Auzentech X-Fi Prelude 7.1 soundcard - Review

Auzentech X-Fi Prelude 7.1 soundcard - Review

Auzentech X-Fi Prelude 7.1 soundcard - ReviewAn impressive high-end, all-purpose soundcard

Pros: Great sound quality; excellent driver support; onboard Dolby Digital Live and DTS encoding

Cons: Overkill for mainstream market

Bottomline: If you’re into audio you’ll find that this card’s excellent sound quality and great range of features make it worth the money

Manufacturer: Auzentech

This soundcard is a bit special because it is built around one of Creative’s X-Fi audio processors – the same chip that sits at the heart of all of Creative’s latest cards.

Auzentech is the first company that Creative has allowed to make use of its X-Fi chip in this way.

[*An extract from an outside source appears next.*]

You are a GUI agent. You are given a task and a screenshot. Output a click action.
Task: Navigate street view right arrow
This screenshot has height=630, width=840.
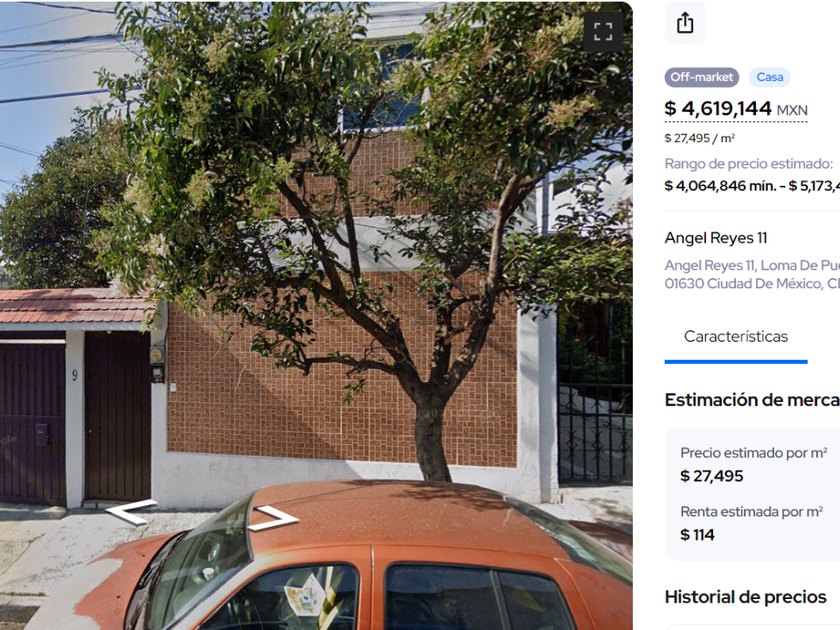tap(273, 518)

Like Creative’s own cards, this one has great support for gaming surround-sound formats.

It fully supports EAX (including EAX Advanced HD5.0, thanks to the 64MB of onboard X-Ram), OpenAL and CMSS-3D headphone surround sound.

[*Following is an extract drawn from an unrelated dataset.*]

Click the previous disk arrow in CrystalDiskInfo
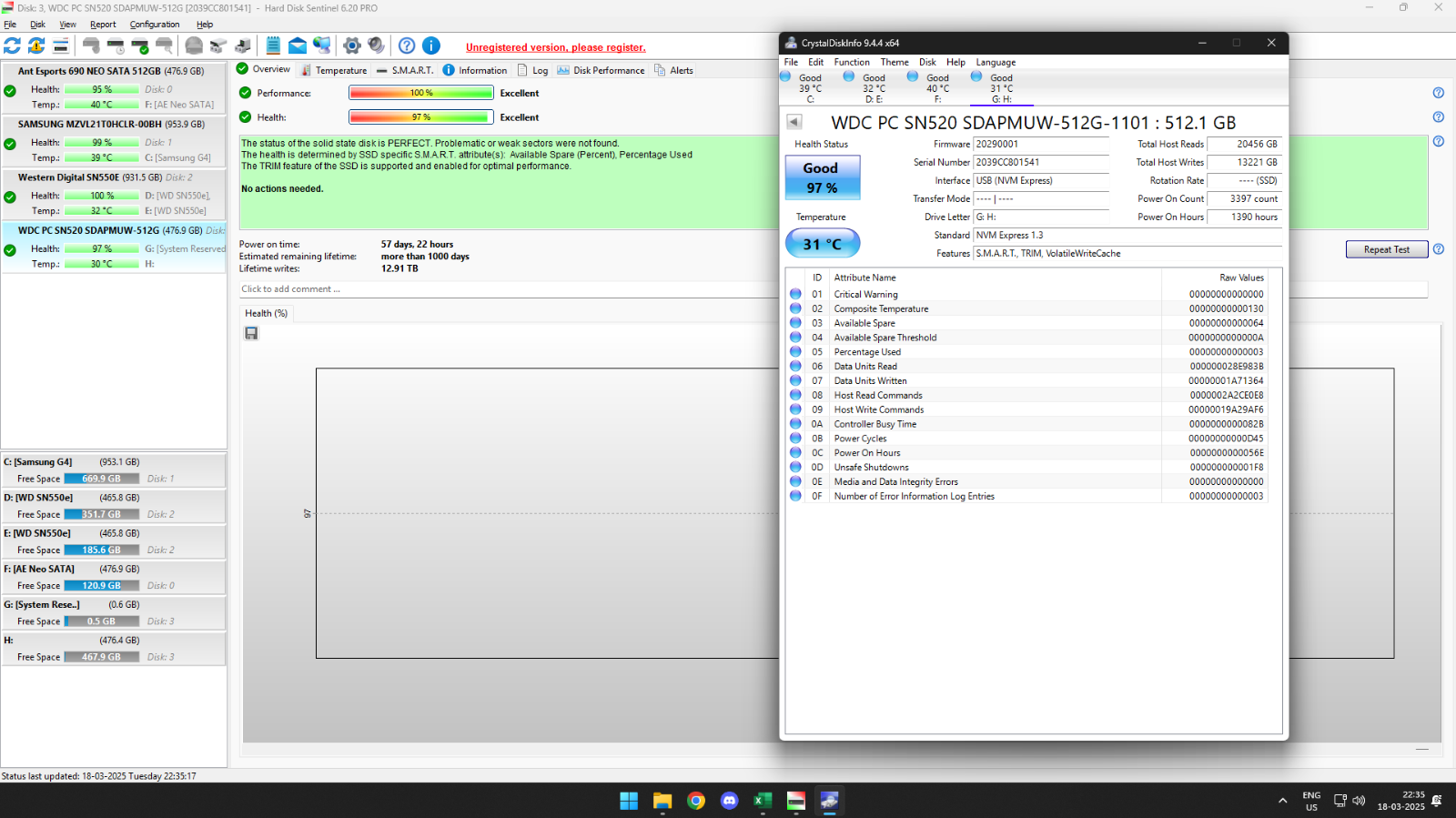 pos(794,122)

It also comes with Creative’s Alchemy drivers, which allow Windows Vista users to get surround-sound support on older Direct Sound-based EAX games.

The card also features the excellent X-Fi Crystalizer technology, which does a great job of adding some of the oomph back into compressed mp3 and WMA music tracks. Plus, the card works a treat with music applications, thanks to the low-latency Asio 2.0 drivers.

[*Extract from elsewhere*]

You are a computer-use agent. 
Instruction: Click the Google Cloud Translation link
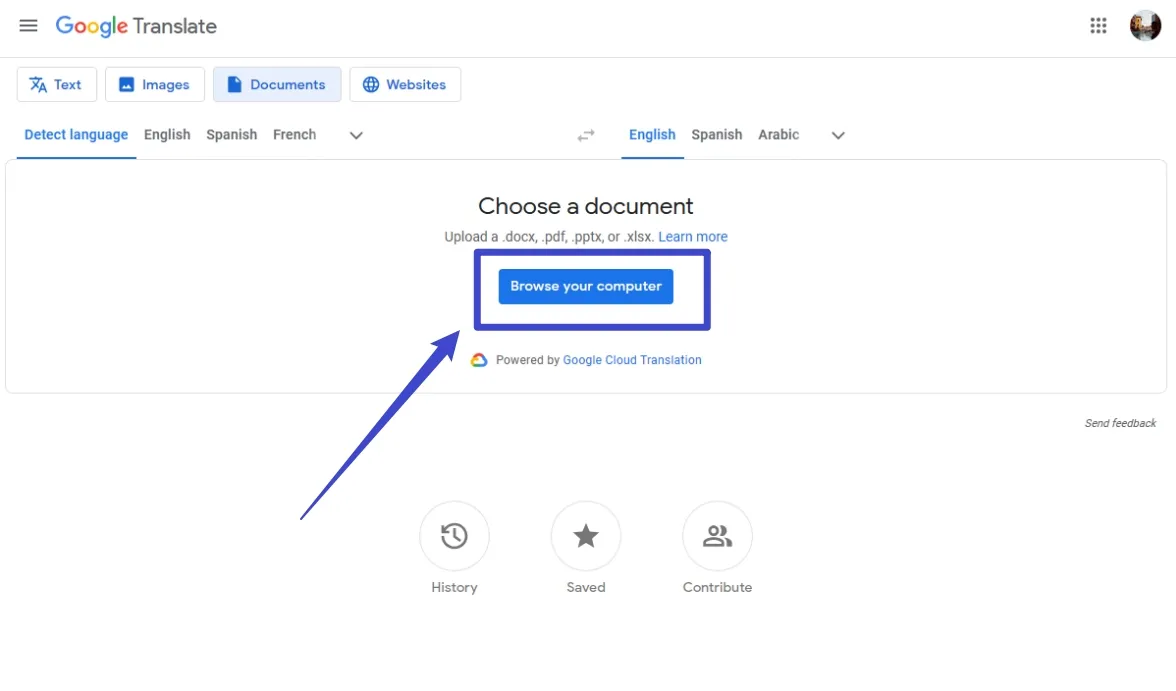(632, 359)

But this is no mere Creative clone. Perhaps the biggest bonus on offer here is that the Prelude can encode surround-sound formats into Dolby Digital Live or DTS formats.

This means that the audio can be sent to surround-sound speakers via a single digital audio cable; it works well and is much less hassle than having to hook up lots of different analogue cables.

As well as this, Auzentech has improved the quality of the internal audio circuitry by using higher grade components and including high-performance digital-to-analogue converters. The end result is even cleaner and warmer sounding audio.

It all means that the Prelude is one of the best general-purpose soundcards we’ve heard. It might be a bit more expensive than the average soundcard, but the great audio quality, excellent surround-sound support and good music creation features make it worth the extra outlay.